The included USB 2.0 cable serves double duty for both data transfer and charging the internal Li-Ion battery. For those who spend long periods of time away from the PC, an optional AC adapter is available for purchase. In the file transfer stakes, we found the Neeon to be a somewhat sluggish performer. Using the Zen MediaExplorer software, a1.8GB MP3 collection took a lacklustre 31 minutes to copy, pegging the Neeon at around 1Mb/sec. This makes the Neeon substantially slower than the Ipod Mini's 5.5Mb/sec transfer rate, and half the speed of Creative's own Zen Micro. Sustained file transfers using Windows explorer were substantially better, yielding an average 3.3Mb/sec.
Battery life on the Neeon is extremely good, and we were able to achieve around 13.4hrs of MP3 playback (at various bitrates) .This compares favourably to the Ipod Mini's quoted 8 hours, and the Neeon's recharge time of approx 7 hours is equally respectable.
Unfortunately, the Zen Neeon falls down when it comes to interface. The side jog-wheel is extremely small and provides poor tactile feedback. The "springy" motion of the wheel is cheap, tacky, and stands in stark contrast to the Neeon's smooth aesthetic. The wheel is also heavily ridged, making it rather uncomfortable to use. The jog wheel is clickable, however clicking is both difficult to accomplish and relatively difficult to perform. Accidental knocks are common.
Worse still, we found the Neeon suffers from chronic interface lag. It sometimes takes up to 4 seconds to change tracks or to update the LCD display, which can become extremely frustrating for users accustomed to "fast flipping" through their music collection. With a small music collection, this is relatively forgivable. However, with a larger selection, the lag can become irritating in the extreme. Combine this with the relatively small 3 line LCD display, which frustrates easy browsing, and it can make for a case of navigation frustration.
We also experienced problems with the FM tuner. The included "autoscan" feature would not work correctly, frequently presetting non-existent stations and skipping over other, valid ones. The default "tuning" behaviour of the jogwheel also made FM navigation difficult. On the upside, once working correctly, the FM recording feature is very useful.
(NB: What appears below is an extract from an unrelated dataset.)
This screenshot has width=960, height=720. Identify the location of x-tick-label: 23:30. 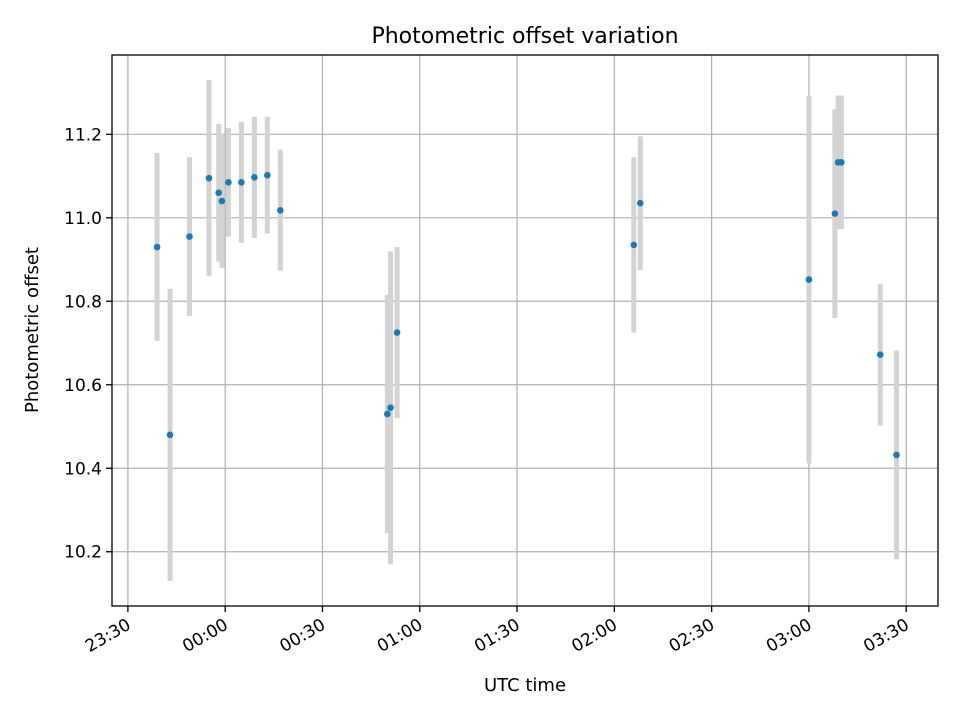
(108, 636).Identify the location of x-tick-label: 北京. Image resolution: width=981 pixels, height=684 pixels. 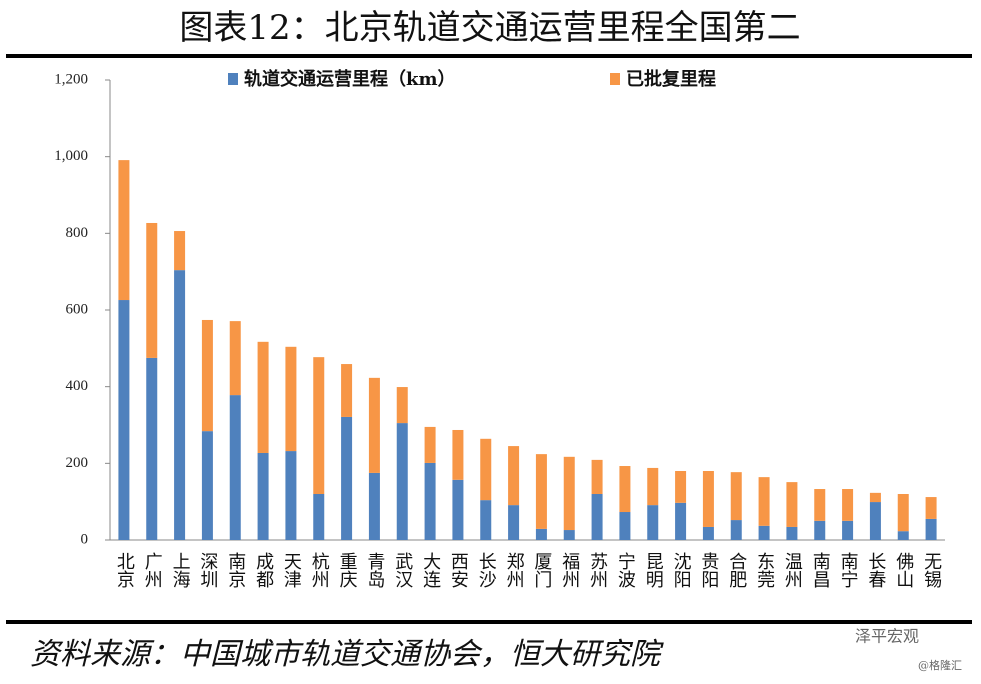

The Zen Neeon ships with Creative's MediaSource and Zen MediaExplorer, for managing your music collection and the player respectively. Mediasource is a creditable music manager, with a fairly clean interface and basic CDripping capabilities. The Zen MediaExplorer provides an explorer-like interface to the Zen, and allows you to perform basic tasks such as creating playlists, formatting the player and ripping Cds directly to the Neeon. It also incorporates a feature called "Smartfit", that will automatically re-encode music to a smaller, lower quality file to ensure all your music will fit on your Player.
Finally, the Stik-OnTM covers are a novelty worth mentioning. Whilst the player looks very attractive in its' naked state, the ability to change the look of the Neeon is nice bonus feature. The cover was relatively easy to put on, and can be peeled off and re-used up to 100 times. Unfortunately, it is hard to avoid small bubbles forming underneath the stick-on. Whilst Creative suggests removing them with a plastic card, it seems some bubbles are unavoidable.